Been a Rough Couple of Weeks

Well folks, I've had a rough couple weeks. Flying and running honestly.

It started with three weeks ago when I thought I would have a great flight, get signed off for solo cross country and continue on my merry way to pilot-hood. Massive FAIL there (see many of my recent posts). The next day I sprain my ankle on a trail run badly. But I go to see my brother and his cool wife and their awesome little girl for a week. So I had "free time" with which to study for my FAA Pilot Pilot Airplane written test and keep my feet up and relax.

I got back from the break and tried and tried and tried to get in for a flight and every time I was there it was too windy for me to fly (beyond what I was signed off for on Solo flights), not to mention I was rather freaked out about my prior experiences so the one time I COULD have jumped in the plane and flown I delayed and ended up not flying because the winds got worse. But, in better news, I passed my Private Pilot Airplane test by missing only 1 question. So that was nice.

My next flight lesson (it was 2 weeks since my last flight) I suggested instead of doing the short cross country we should just go somewhere and practice pattern entry. I screwed up all over the place, but I didn't beat myself up too much and was able to laugh about it that night with my racing buddies.

I few solo once after that and it went OK. Just did four take offs and landings, not great, but better than I had been doing recently.

This this Saturday we went out and tried the short "cross country training" with three short hops to three different airports. Oh boy. Every time I think I've done my worst flight ever.. I seem to find a new low. For the first time, instead of a relatively quick debrief on the taxi back after landing my CFI just said, "I have a list of notes of things we need to talk about and I need your full attention." In the end I'm glad he did.

Lets see, the take off went well. It went downhill after that. I chose a cruising altitude that worked for a portion of the flight but not the whole thing... second guessing myself doesn't help anyone. Made it to the first checkpoint OK. But didn't turn over the checkpoint or keep on the heading I planned because what I was seeing just didn't "look right". So I went off on some other heading and ended up 30 degrees of course. Got us completely lost (or me lost anyway). On the good side, I got to do real-life lost procedures, triangulated using VORs and then calculated distance and time to get back to where I should be.

The list of problems was long, didn't maintain altitude, kept going up and down and up and down... wrong altitude. Not to mention relatively low clouds so couldn't fly the planned altitude and that hurt visibility. The biggest thing I did wrong was I just didn't have a big picture of the flight.. and I couldn't figure it out "on the fly". I spent weeks planning this flight and starting at google satellite images of the airports I was going to land at. So much so I knew I had no good image of my flight in my head.

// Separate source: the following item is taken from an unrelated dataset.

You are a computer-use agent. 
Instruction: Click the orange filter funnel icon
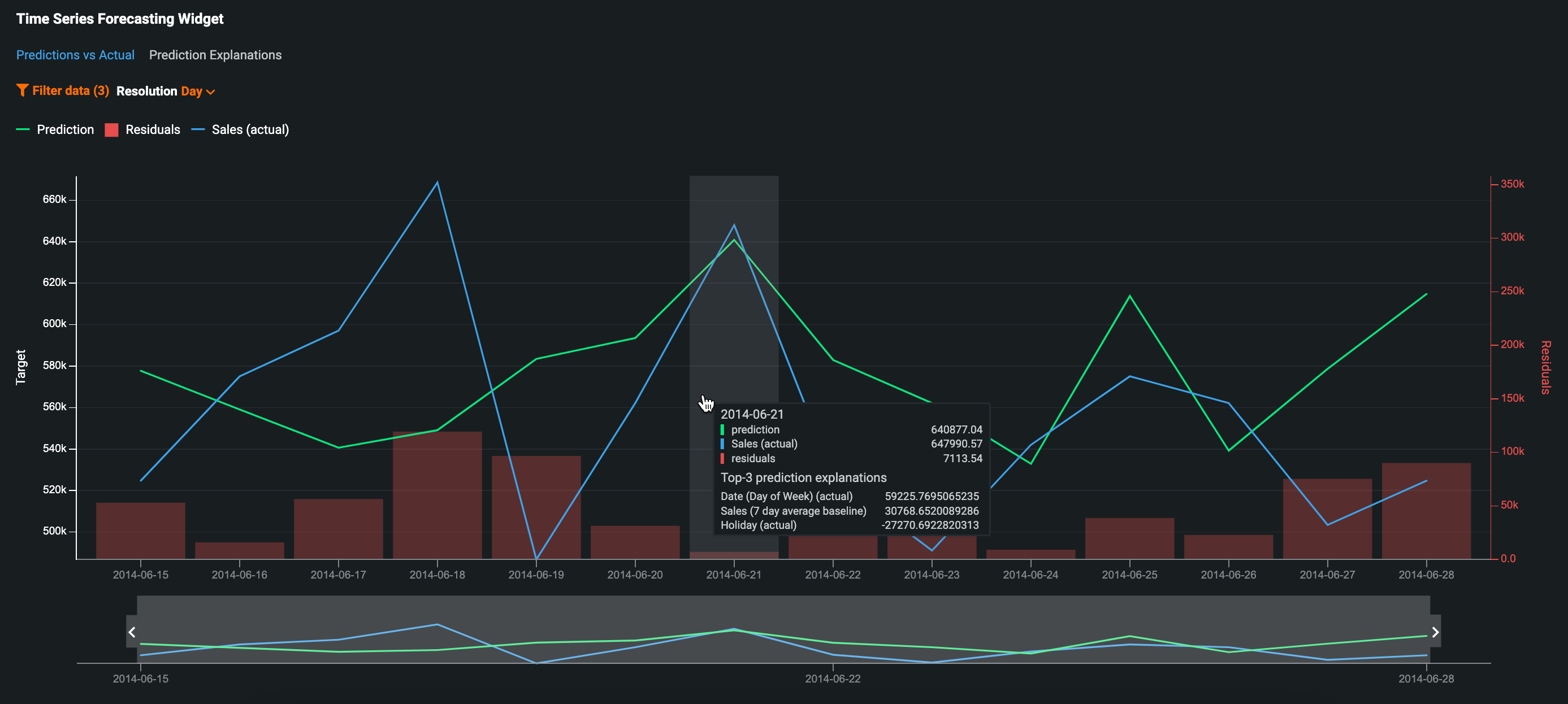22,90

I think I did good maneuvering when we finally got back into the valley.. had to go north a bit while waiting to get a word in edgewise with the ATC tower at RHV to get permission to go into their airspace. But had my worst landing ever. Or maybe it was just my worst landing that I managed all on my own... CFI didn't QUITE take the controls. But ugh.

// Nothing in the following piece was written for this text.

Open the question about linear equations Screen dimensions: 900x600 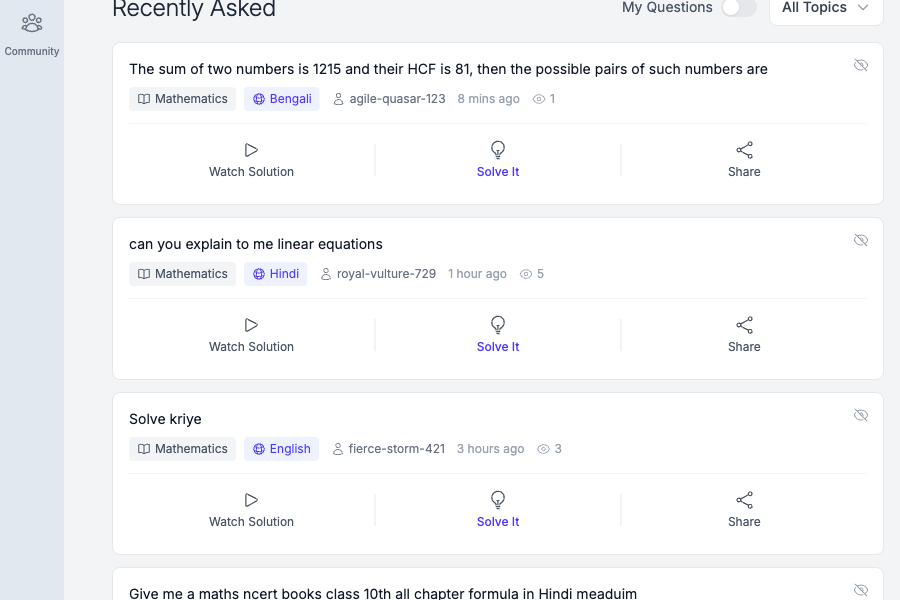[256, 244]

In the end I'm glad he had a list to review and I'm glad his next student had to cancel so he had the time to review. I learned (or maybe it was re-learned) some valuable lessons. I just hope they stay learned. It seems on this flight I made all of the mistakes I should have made my first or second cross countries. Maybe I had to do these mistakes to make sure I don't make them on my solo cross countries. He said I need a breakthrough... he doesn't know the half of it.

It seems like my flying is getting worse and worse instead of better. All of it. Stuff I used to do well is falling apart. For the first time I am thinking maybe I need to walk away for a while. I don't know. Trying harder doesn't seem to be working. Tomorrow I'm going to learn short field take offs and landings. Thankfully, I think this will just be showing me how it works, I won't have to do it well necessarily. It's just important to do this before I'm signed off for cross country solo.

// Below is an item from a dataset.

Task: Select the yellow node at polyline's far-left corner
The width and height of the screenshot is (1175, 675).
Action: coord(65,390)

I know it will be 3 weeks to a month before that happens - minimum. It will be three weeks before the next opportunity to try another dual cross country. In a little more than 2 weeks the 90 day solo sign off expires. So maybe the combo of the both will give the a break.

In the mean time I have a couple things to look forward to... I'll be flying with my husband a couple times over the next two weeks. That will give me an opportunity to practice some of the things I need to re-learn and not have to fly the plane at the same time. I'm also looking forward to giving someone a copy of the Pilots Guide to California.. its a really good and useful book, equivalent to an AF/D with much more useful info. I got one as a gift from the 99s when I soloed. I got it the day before the one I ordered more than a month ago was delivered. I'm going to give it to my CFI to give to a student of his who wants to fly as much as I do. For some reason, just the thought of doing that makes me feel more hopeful that I will be able to fly too.